Extraction and quantification of Tuba species: Table 5 showed the yield of extracts and concentrations of rotenone from normal soaking extraction process of Tuba plants collected from various locations in Peninsular Malaysia. Tuba Merah (D. elliptica) collected from Jerangau, Terengganu gave the highest yield followed by Tuba Derris (D. elliptica) from Universiti Putra Malaysia, Serdang. Furthermore, Tuba species has contained rotenone which is one of the source active ingredients for bio-pesticide to control insect pest and not to harmful to human and environment9. The different concentration of rotenone contained in the Tuba species because of their own habitat and handling extraction method of the root size9.

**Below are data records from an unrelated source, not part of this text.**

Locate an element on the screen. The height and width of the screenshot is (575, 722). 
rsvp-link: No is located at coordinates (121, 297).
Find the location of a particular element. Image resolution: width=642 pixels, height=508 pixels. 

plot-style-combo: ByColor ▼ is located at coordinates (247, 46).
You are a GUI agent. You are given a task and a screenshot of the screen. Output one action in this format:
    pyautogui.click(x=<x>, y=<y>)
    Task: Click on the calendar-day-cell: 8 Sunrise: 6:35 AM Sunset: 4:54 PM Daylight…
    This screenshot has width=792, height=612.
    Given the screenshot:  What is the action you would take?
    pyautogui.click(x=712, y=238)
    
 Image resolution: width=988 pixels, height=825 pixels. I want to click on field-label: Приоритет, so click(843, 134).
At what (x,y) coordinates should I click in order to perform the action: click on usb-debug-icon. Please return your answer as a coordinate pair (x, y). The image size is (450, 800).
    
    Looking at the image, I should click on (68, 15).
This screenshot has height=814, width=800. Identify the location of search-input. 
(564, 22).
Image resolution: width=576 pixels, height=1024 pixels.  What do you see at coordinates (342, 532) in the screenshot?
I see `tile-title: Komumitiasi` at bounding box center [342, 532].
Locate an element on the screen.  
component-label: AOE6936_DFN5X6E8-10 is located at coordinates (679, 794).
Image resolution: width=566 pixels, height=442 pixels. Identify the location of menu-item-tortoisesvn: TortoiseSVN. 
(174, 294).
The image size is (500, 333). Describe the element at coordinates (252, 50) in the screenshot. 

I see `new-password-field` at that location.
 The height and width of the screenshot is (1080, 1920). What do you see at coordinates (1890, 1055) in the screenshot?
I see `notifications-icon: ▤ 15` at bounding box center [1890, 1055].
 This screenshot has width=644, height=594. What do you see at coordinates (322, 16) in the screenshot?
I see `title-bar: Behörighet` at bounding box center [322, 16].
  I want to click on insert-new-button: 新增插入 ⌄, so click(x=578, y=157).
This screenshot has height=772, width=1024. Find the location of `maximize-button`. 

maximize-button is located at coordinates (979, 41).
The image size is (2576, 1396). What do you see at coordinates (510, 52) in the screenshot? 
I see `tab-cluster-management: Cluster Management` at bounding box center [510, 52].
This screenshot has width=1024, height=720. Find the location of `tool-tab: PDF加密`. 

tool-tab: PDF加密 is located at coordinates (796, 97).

| Table 5: | Different concentrations of rotenone extracted from various Tuba spp. |
| *Different letter showed the significant different at p<0.05 | |
CONCLUSION
The potential technique using RAPD-molecular markers were assessed for the genetic characterization of 9 species of Tuba UPGMA statistical methods to analyze the data presented their power to reveal genetic relationship. The maximum likelihood tree and divergence according to local molecular clock from Tuba species shows the DNA sequences of the internal transcribed spacer region were constructed and name of species from the genus Derris were identified as a new record in Malaysia. Out of 9 species collected, only 4 species are different species which are TB (KJ579427), TM (KJ579429), TN (KJ579430), TS (KJ579432), TP (KJ579431) and TA (KJ570975) were identified as Derris elliptica, TT (KJ579433) was identified as Paraderris lionoides, TABP (KJ579426) was identified as Fordia splendidissima and TD (KJ579428) was identified as Paraderris piscatoria. The active ingredient (a.i.), rotenone that was extracted from the roots of Tuba plants using acetone contained 1% of the rotenone. Therefore, every species of Tuba plants showed different of quantity of rotenone content. This study showed the importance of genetic identification to identify the real species of Tuba plants and rotenone content for each species.
SIGNIFICANCE STATEMENT
This study revealed the potential distribution of Tuba plants species that can be beneficial for the local communities as a bio-pesticide against insect pest in vegetables. These findings will help researchers to reveal the areas of Tuba plants distribution and spread information to others who are eager for it. Thus new information distribution and active ingredient content on Tuba plants can be obtained.
ACKNOWLEDGMENT
The authors would like to thank the Science Fund, Ministry of Science Technology and Innovation for financial support and the Malaysian Agricultural Research and Development Institute (MARDI), Jerangau for the Tuba plant accessions.